Like many women, men are wounded early. The difference? Men are often forced to “buck up” and stuff their emotions rather than express them. Think about it: peers usually ostracize a crying boy over the age of 7.

Often juggling his ever-changing role with mom, he naturally starts to bond with dad and old rules such as “buck up, boys don’t cry and get over it” from prior generations are passed on once again. As years go by, a young boy’s heart becomes more and more protected with each new wound, no real outlet for emotions available. On the other hand, a great many women, regardless of their dysfunctional childhood, grow up and find comfort through female friendships—it’s considered normal to cry and vent, express emotion, and fall apart if necessary.

Men aren’t naturally encouraged to release their pain and express hurt, so to survive, they add armor to their hearts and stand guarded against further pain.

While we find comfort in our female friendships, many men say their only source of physical comfort is sex. I often wonder: Do men reach across the bed for sex when sometimes they’re just seeking solace?
The women I know all agree that witnessing an empowered man opening his heart, despite his wounding, and putting it all out there in a vulnerable way–that is sexy. Sexy, but not easy. Most men have been shamed in the past for asking for what they want. They’ve been shamed for wanting sex, shamed for feeling attraction and shamed for their vulnerability. It’s an uneasy playing field out there, actually a mine field, when you think about it.

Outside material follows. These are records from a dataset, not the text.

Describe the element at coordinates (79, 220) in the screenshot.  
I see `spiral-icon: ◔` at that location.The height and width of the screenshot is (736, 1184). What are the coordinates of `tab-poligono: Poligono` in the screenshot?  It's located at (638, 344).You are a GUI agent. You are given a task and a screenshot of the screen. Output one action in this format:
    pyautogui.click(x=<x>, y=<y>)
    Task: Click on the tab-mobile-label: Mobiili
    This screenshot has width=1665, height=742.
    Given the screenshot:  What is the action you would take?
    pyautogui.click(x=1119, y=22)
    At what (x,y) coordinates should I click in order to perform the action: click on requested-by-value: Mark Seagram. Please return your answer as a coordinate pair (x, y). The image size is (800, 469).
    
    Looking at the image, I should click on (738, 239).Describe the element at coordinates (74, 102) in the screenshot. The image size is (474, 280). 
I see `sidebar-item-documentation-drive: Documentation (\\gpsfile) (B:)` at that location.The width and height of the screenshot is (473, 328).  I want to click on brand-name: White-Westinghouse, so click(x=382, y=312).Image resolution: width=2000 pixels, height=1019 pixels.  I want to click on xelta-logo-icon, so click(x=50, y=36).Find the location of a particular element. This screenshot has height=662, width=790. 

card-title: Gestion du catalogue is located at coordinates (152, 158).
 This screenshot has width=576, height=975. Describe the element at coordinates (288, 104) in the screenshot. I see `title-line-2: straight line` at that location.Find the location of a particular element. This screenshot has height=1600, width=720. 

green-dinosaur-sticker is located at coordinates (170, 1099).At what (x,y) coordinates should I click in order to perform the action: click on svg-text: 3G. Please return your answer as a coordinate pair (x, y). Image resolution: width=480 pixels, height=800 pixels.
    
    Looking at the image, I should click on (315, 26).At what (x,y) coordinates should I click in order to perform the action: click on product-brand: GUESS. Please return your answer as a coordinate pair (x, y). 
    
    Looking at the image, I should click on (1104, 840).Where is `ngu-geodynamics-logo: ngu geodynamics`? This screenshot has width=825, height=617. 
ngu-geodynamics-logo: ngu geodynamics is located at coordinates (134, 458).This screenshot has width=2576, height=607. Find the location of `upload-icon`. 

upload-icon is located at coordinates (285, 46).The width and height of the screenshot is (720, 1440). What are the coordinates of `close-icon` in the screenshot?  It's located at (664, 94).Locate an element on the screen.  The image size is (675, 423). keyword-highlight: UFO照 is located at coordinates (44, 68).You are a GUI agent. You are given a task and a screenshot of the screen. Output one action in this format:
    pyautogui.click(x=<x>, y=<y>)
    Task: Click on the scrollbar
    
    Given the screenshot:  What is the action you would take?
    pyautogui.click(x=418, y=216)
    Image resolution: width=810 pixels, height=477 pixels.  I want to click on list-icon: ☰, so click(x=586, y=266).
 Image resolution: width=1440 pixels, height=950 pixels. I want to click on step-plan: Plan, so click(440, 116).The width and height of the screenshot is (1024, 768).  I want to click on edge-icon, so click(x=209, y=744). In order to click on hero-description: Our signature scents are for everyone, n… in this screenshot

Take a woman previously wounded by an aggressive man and have her approached by a man openly asking for what he wants and she may run. Makes you realize that the next woman he approaches may experience him as a man that dances around what he really wants–now afraid to ask openly. What a conundrum eh? Women are wounded and afraid to trust. Men are wounded and afraid to open.

So what can we do?
  • We, as women, can be patient when men talk with us, give them time and space to express themselves and understand that they don’t communicate like our female friends.
  • Bantering with girlfriends and talking over one another is common behavior when we gather together, but a man’s sharing is a different process. Men don’t jump from subject to subject. It’s not that they don’t want to share with us, it’s that often when they try to, we jump in and interrupt the flow.
  • We can count to 10 in our heads when they stop talking and give them a chance to speak again because 9 out of 10 times, they will.
  • We can have patience.
  • We can understand that a closed down reaction during a fight is most likely embarrassment and pain as our men realize they’ve disappointed us. We can take a step back and not take the lack of immediate communication as anger and instead, take a time out.
  • Most importantly we can remember that our man is not going to be like our female friends. Changing men is not the goal. Even if we successfully changed them, chances are we wouldn’t be attracted to them anymore.
  • By learning to decipher what appears to be shut down and angry behavior as deep wounding, we can find the patience needed to speak a different language with the men we love. Treating our men as we do our female friends is like walking into a French pastry shop, ordering something in Cantonese, and getting angry when we’re not understood. It may require a different language to show our love.